Work request →
Repeat, word for word, every line from the line holding "1024x592 pixels." through the final line of the entries below. Skip all pictures.
★ ★ ★ ★ ★ ★ ★
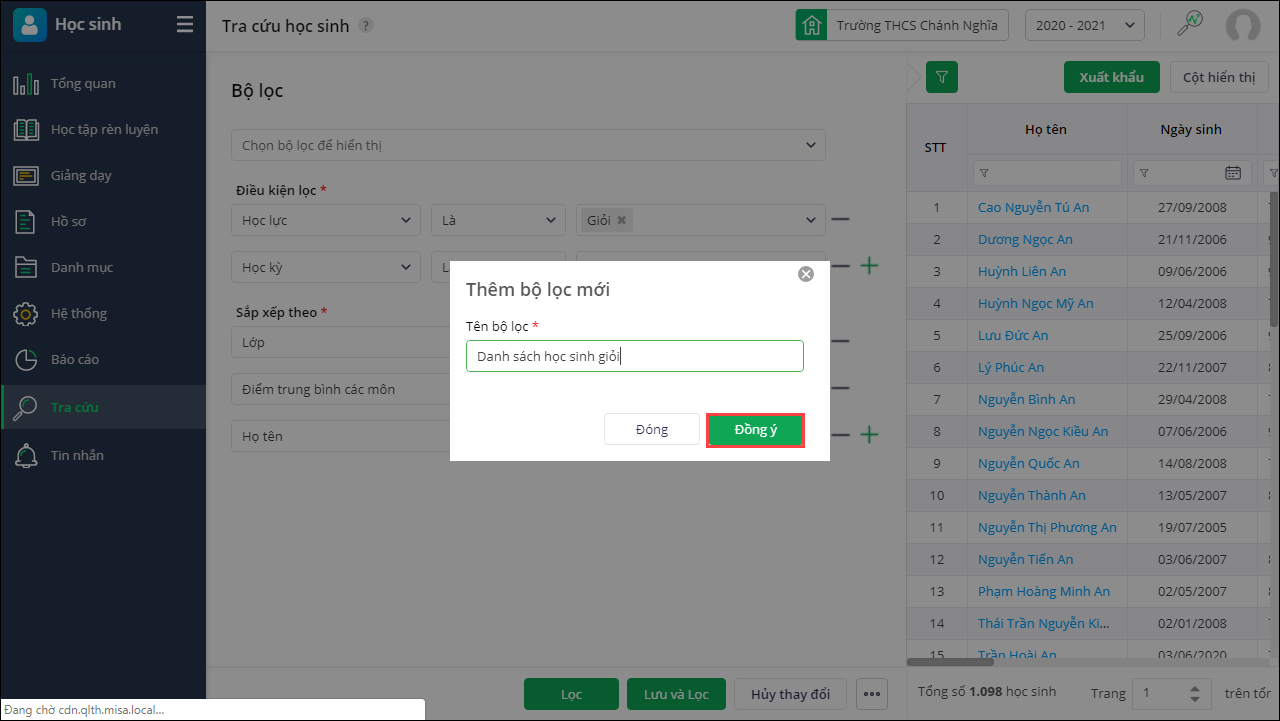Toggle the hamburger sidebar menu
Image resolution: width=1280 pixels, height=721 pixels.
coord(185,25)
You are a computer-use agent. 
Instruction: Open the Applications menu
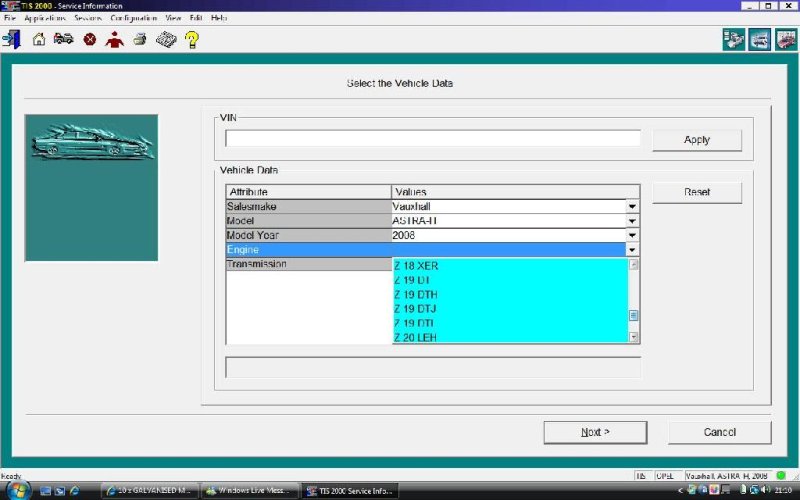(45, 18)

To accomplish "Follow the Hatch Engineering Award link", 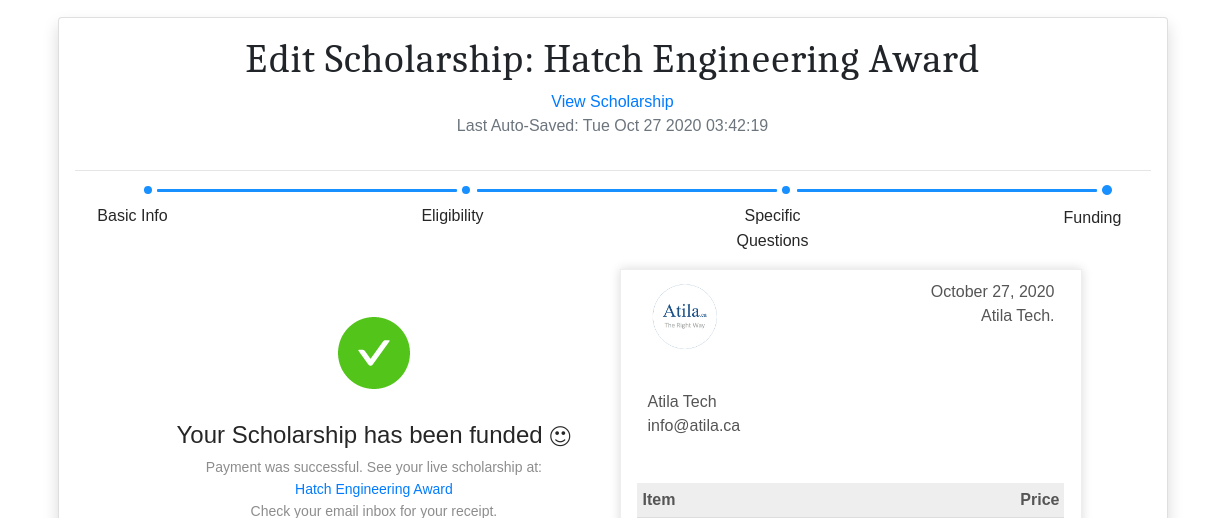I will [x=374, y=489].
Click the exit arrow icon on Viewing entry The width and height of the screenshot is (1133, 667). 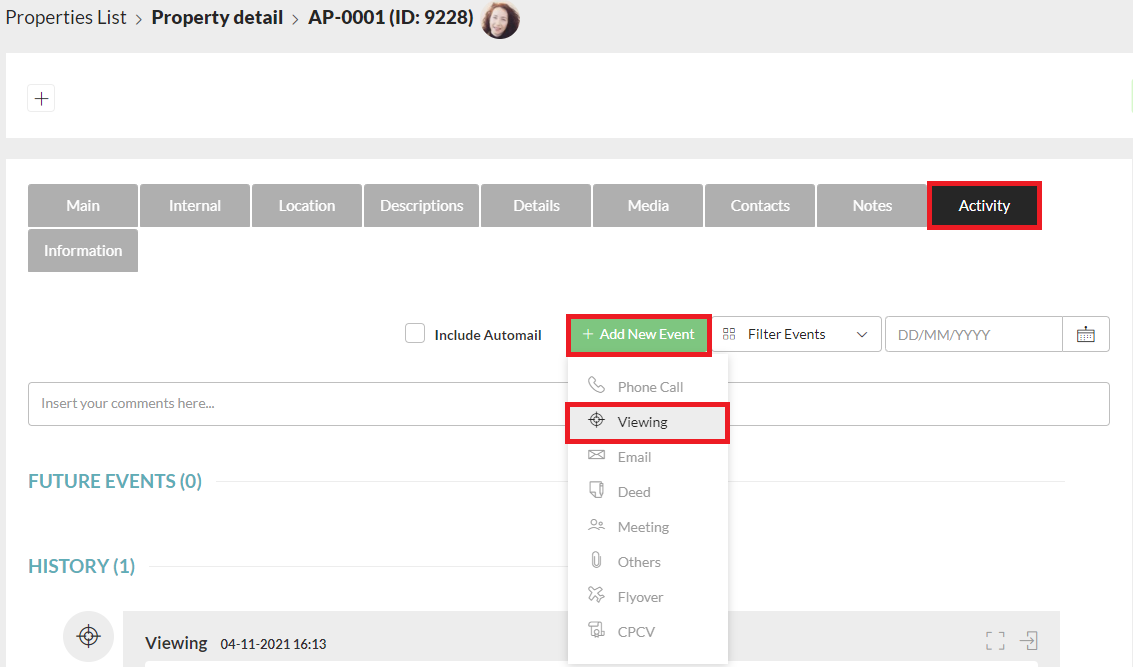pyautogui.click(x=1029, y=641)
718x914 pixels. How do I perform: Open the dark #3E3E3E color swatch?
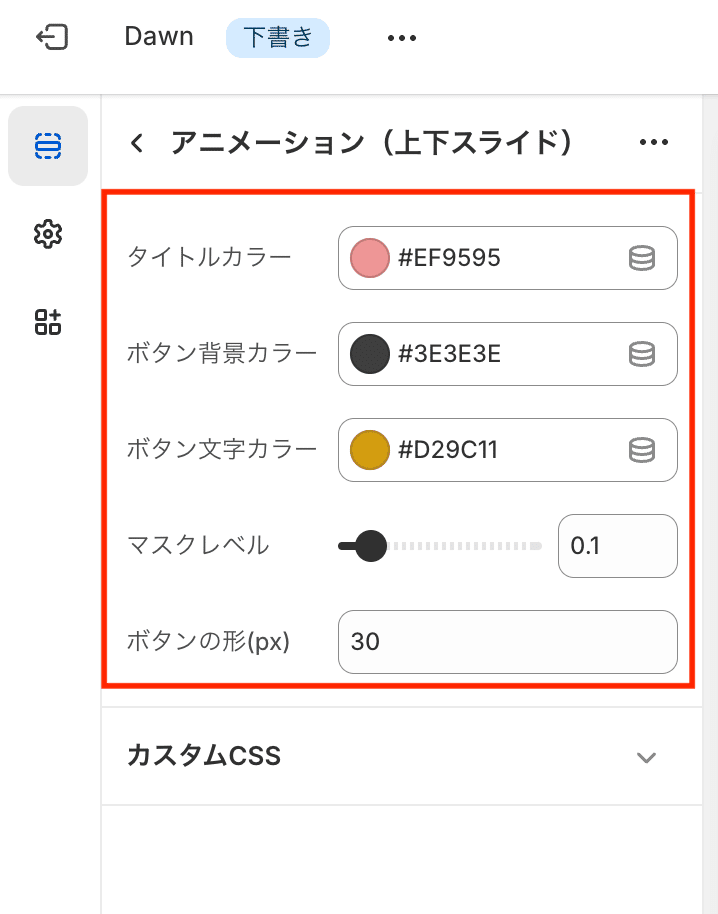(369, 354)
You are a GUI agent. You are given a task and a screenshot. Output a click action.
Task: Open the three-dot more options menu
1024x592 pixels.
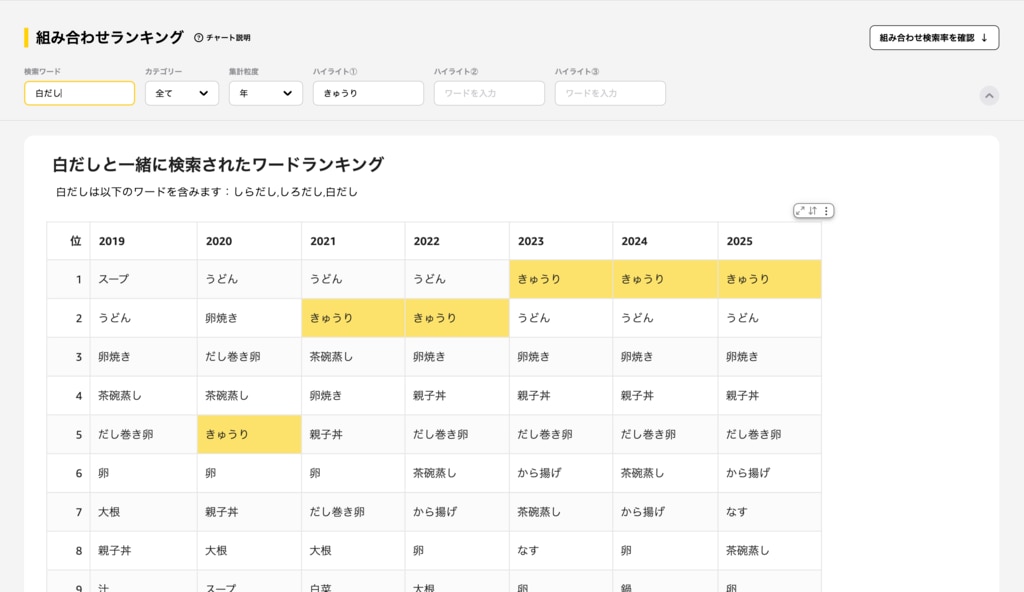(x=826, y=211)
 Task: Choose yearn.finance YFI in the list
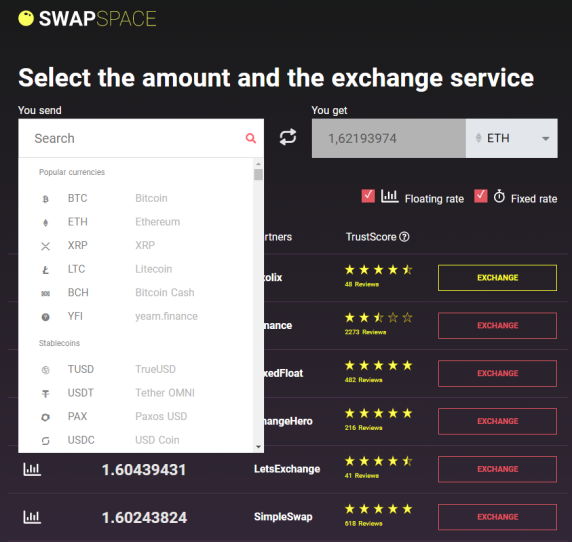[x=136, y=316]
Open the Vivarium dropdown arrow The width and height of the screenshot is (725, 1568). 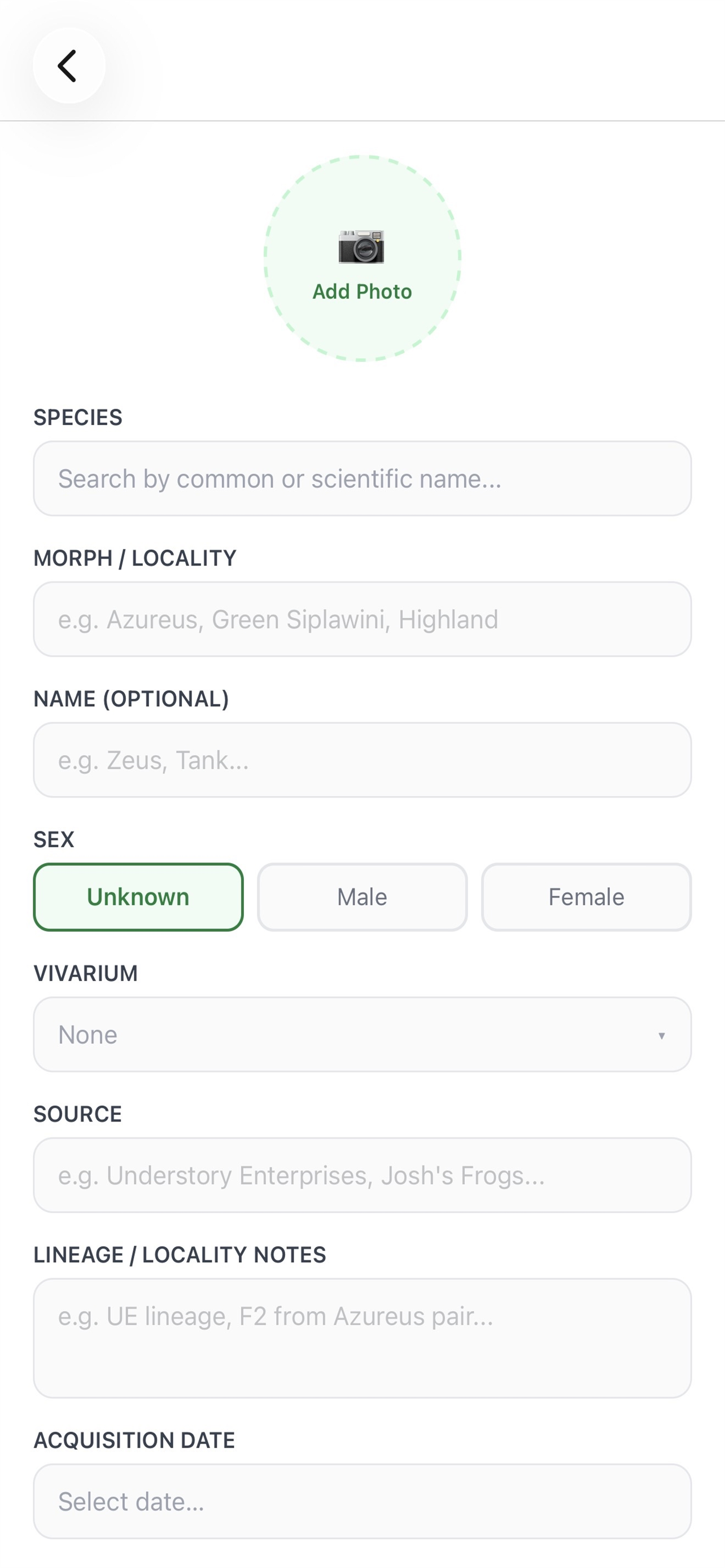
★ ★ ★ ★ ★ ★ ★
Written solution →
1024x592 pixels.
(x=826, y=211)
 Task: Choose yearn.finance YFI in the list
[x=136, y=316]
Open the Vivarium dropdown arrow The width and height of the screenshot is (725, 1568). 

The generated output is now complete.